И как ни возмущается герой-повествователь игриво-насмешливым рассказом очаровательной кокетки, выставляющей объект его преклонения в довольно неприглядном виде позера и сноба, уничтожить, перечеркнуть этот портрет, равно как и привести образ Себастьяна к единому и общезначимому знаменателю, монополизировать право на «завершающее слово» о нем, он не в состоянии. «Ветреная капризница», у которой «один из самых замечательных писателей своего времени» очень скоро стал вызывать лишь приступы томительной скуки, имела полное право на собственную версию Себастьяна Найта – как и сам В., как и Гудмэн, как и любой другой имярек, в чьей душе он оставил неизгладимый отпечаток.
Человеческая душа – «всего лишь способ бытия, а не какое-то неизменное состояние» – именно эта мысль венчает поиски героя-повествователя, усвоившего, по его мнению, одну из важнейших тайн человеческого существования, смысл которой заключается в том, что «всякая душа станет твоей, если уловить ее биение и следовать за ним».
Однако, придя к этому важному выводу, повествователь так и не смог выполнить задуманное – вопреки всем правилам детективной игры ключ к тайне Себастьяна Найта так и не был найден.
Более того, еще до этого несколько обескураживающего финала, по мере развития действия, в голове у читателя все больше и больше растет сомнение: существовал ли Себастьян Найт на самом деле, не вымысел ли он героя-повествователя и, наконец, не пишет ли неутомимый В. (то есть сам Найт) вместо биографии хорошо замаскированную автобиографию, выдавая себя за несуществующего сводного брата.
Оснований для подобного рода подозрений более чем достаточно.
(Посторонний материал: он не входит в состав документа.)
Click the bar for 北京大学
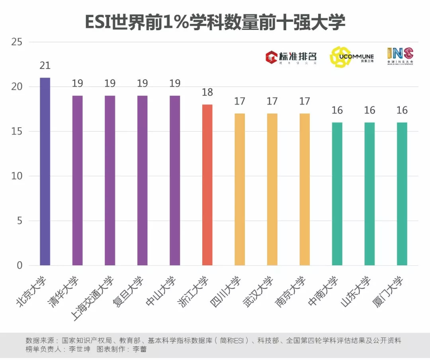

Начнем с того, что в своей биографии мистер Гудмэн ничего не говорит о существовании сводного брата Себастьяна Найта. Дважды упоминая об этом обстоятельстве (в первой и шестой главах), повествователь уже в самом начале романа горько жалуется на то, что может показаться читателю «каким-то ложным родственником, говорливым самозванцем».
О тождестве Себастьяна и В. говорят и незыблемая уверенность повествователя в романтической исключительности и гениальности «одного из самых замечательных писателей своего времени», и неумеренные дифирамбы его писательскому мастерству, ненавязчиво перерастающие в пышную рекламу, и исступленная ненависть к литературным противникам Себастьяна – «эти кувшиные рыла глумились над его гением…», – и, наконец, постоянные заявления о духовном родстве с предметом исследования, – о «внутреннем знании его характера», о том, что все Себастьяновы книги он знает так, «будто написал их сам».
Еще одна важная причина, позволяющая отождествить биографа с предметом его исследования: по сюжету и композиции «Истинная жизнь Себастьяна Найта», автором которой является В., отчасти повторяет «Граненую оправу» – первый роман Себастьяна Найта, в котором пародийно обыгрываются штампы классического детектива.